Well, for zoom I use the 17-40, supplemented by a Samyang 14mm prime...


----------



## andrewflo (Sep 16, 2014)

lintoni said:


> Well, for zoom I use the 17-40, supplemented by a Samyang 14mm prime...



Whoops forgot to add the 17-40


----------



## abcde12345 (Sep 17, 2014)

I'm definitely going to look out for Tamron's 15-30mm and the "rumoured" Canon's 11-24mm.


----------



## cliffwang (Sep 17, 2014)

If Canon 11-24mm is true, it should be the best choice for me. Now I am happy with Samyang 14mm.


----------



## Dylan777 (Sep 17, 2014)

If I have a need for an UWA tomorrow, I would go for 16-35 f4 IS.


----------



## Click (Sep 17, 2014)

Dylan777 said:


> If I have a need for an UWA tomorrow, I would go for 16-35 f4 IS.



Same here.


----------



## Baltac (Sep 17, 2014)

I like the Canon EF-S 10-22 and the Tokina 10-17 fish eye


----------



## DominoDude (Sep 17, 2014)

Can't really vote on this one. The one I have and use a lot is my only EF-S, the 10-22. I only regret that it's one lens I never will be able to carry over to a - imagined, and longed for - FF camera. If they release it with EF mount and make it slightly faster, I will be all over it like flies on a turd.


----------



## phoenix7 (Sep 17, 2014)

I was going to go get a Canon 10-18mm next week but now I'm waiting. I had talked myself
into making do with the horrid aperture range for 300bucks, especially when I'd mostly be
using it for landscapes. But when I saw the rumor for the 15-30mm from Tamron I decided
to wait. If it's under a grand and as good optically as their new 24-70mm I'll grab one and
that will give me more versitility with the faster aperture and image stabilitzation. I've found
that 20-24mm (FF equivalent) is about the focal length I like the most for wide angle and so
the 15mm for aps-c would be right on the money.

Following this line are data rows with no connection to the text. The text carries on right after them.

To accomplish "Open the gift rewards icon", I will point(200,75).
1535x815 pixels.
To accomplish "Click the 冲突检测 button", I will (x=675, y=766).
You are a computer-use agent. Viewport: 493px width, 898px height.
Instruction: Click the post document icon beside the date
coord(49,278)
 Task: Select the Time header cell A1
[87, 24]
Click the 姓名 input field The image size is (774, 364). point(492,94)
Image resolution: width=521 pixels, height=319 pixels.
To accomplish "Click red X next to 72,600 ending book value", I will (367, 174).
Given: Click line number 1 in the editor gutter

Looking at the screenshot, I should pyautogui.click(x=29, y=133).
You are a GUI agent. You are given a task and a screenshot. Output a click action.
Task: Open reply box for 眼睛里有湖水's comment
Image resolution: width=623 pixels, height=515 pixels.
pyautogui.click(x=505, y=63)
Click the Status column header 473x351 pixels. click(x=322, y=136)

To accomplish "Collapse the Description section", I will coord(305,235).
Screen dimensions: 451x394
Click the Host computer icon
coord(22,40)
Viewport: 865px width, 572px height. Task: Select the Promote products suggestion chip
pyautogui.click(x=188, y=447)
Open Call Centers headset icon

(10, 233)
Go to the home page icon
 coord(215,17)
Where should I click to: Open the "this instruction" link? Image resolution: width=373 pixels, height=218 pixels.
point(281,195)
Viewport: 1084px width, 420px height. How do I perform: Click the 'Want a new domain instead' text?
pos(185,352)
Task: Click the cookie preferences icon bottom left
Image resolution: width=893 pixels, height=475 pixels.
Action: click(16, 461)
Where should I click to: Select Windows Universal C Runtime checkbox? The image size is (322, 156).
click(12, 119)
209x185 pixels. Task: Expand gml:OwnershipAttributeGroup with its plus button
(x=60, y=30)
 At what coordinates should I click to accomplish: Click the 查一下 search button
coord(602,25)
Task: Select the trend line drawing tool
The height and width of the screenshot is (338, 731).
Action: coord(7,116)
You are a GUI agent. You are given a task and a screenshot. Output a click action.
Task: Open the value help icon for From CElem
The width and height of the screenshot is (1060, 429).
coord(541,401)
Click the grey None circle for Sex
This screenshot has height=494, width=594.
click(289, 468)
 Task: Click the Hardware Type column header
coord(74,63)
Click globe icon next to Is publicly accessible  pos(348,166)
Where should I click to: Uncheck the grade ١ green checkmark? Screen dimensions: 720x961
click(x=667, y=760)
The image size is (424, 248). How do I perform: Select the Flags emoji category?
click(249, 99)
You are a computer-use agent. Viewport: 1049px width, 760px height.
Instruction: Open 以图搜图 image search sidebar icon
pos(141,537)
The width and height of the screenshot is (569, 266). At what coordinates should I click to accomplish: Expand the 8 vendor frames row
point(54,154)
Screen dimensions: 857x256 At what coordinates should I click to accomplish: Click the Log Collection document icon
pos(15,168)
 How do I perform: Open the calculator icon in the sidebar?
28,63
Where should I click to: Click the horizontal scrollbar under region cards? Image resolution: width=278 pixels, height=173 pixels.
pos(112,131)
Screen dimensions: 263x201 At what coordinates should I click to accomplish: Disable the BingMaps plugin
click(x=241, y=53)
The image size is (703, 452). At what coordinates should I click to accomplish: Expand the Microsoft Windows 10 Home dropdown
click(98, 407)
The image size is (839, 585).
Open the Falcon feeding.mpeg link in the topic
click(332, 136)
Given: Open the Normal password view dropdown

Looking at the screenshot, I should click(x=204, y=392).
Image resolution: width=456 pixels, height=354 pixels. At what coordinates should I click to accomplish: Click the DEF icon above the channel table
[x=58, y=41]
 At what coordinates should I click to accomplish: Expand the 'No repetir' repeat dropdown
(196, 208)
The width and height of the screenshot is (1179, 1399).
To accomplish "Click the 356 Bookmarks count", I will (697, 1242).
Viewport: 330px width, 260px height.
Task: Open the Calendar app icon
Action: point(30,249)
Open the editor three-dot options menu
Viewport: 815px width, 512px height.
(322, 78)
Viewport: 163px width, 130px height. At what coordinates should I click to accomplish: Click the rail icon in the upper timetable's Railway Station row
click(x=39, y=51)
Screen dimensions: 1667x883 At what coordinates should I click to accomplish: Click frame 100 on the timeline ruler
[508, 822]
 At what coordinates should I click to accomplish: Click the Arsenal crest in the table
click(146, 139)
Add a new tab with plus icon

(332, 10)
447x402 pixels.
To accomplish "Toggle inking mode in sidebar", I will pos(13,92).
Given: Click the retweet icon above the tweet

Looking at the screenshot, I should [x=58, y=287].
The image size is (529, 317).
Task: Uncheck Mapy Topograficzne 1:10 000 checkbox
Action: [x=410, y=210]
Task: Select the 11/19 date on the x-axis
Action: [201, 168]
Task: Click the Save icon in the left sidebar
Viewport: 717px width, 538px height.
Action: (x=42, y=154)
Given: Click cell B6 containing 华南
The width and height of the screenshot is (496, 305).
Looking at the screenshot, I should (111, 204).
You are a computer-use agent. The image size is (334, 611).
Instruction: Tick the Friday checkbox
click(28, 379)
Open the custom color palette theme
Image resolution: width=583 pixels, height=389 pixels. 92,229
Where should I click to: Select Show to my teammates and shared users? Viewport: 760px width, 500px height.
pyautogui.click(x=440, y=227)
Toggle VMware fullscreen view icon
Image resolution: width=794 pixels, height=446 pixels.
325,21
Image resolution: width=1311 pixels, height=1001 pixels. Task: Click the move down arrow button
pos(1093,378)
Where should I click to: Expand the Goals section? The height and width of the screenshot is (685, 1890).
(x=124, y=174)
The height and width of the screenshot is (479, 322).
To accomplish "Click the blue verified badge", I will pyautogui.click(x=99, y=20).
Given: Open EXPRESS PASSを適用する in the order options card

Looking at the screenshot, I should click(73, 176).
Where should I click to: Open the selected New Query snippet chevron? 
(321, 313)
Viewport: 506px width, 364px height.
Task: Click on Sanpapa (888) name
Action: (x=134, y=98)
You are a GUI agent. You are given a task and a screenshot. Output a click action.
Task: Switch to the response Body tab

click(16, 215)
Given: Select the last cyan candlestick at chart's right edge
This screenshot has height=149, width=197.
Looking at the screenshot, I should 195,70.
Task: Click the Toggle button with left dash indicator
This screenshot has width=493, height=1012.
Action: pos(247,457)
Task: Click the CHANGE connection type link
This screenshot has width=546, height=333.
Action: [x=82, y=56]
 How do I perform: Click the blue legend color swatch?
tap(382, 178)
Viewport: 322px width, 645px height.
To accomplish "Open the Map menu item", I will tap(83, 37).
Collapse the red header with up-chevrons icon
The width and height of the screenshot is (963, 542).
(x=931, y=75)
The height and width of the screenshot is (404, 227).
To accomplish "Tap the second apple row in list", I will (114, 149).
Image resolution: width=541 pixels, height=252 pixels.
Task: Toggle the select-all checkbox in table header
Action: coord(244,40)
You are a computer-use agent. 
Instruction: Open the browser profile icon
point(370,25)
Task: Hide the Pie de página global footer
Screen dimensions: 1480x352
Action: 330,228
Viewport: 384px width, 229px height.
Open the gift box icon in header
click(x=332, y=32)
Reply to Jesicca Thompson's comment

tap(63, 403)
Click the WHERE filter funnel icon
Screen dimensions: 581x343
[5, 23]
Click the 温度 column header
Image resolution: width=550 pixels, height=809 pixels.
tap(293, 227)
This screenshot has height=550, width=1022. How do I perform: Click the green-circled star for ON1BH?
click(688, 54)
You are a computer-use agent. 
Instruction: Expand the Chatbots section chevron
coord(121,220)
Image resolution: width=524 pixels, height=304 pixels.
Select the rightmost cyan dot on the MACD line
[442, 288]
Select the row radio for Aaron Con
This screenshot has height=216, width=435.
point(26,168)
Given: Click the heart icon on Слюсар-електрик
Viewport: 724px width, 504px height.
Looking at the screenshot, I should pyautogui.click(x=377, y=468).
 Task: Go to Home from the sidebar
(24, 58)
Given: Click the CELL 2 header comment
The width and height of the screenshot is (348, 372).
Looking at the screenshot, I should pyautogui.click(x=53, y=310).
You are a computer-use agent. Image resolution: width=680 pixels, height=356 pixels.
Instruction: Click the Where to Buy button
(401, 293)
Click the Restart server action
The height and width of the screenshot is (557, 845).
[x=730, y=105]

What are people's speculations for price? Will it be more or less than Tamrons 24-70mm f/2.8 VC?


----------



## candc (Sep 17, 2014)

I like the range 16-35 f/4 on ff. it's plenty sharp, has good color and contrast, "is" and it takes normal filters. You can even use 2 filters like a nd2 and a polarizer without vignetting. Its weather sealed, not too heavy and a reasonable price. For aps-c I really like the sigma 8-16, its super wide and just about as good as the 16-35 on ff but it doesn't have is, or take filters.


----------



## eml58 (Sep 17, 2014)

I use the Nikon 14-24f/2.8 on the 5DMK III with a Novoflex adaptor, requires Manual Focus, but it's Landscape so works fine.

Works better on the D3x.

I also use the Canon 8-15f/4, mostly @ 15, find it's a pretty good Lens at 15, certainly better than the older 15f/2.8 Prime.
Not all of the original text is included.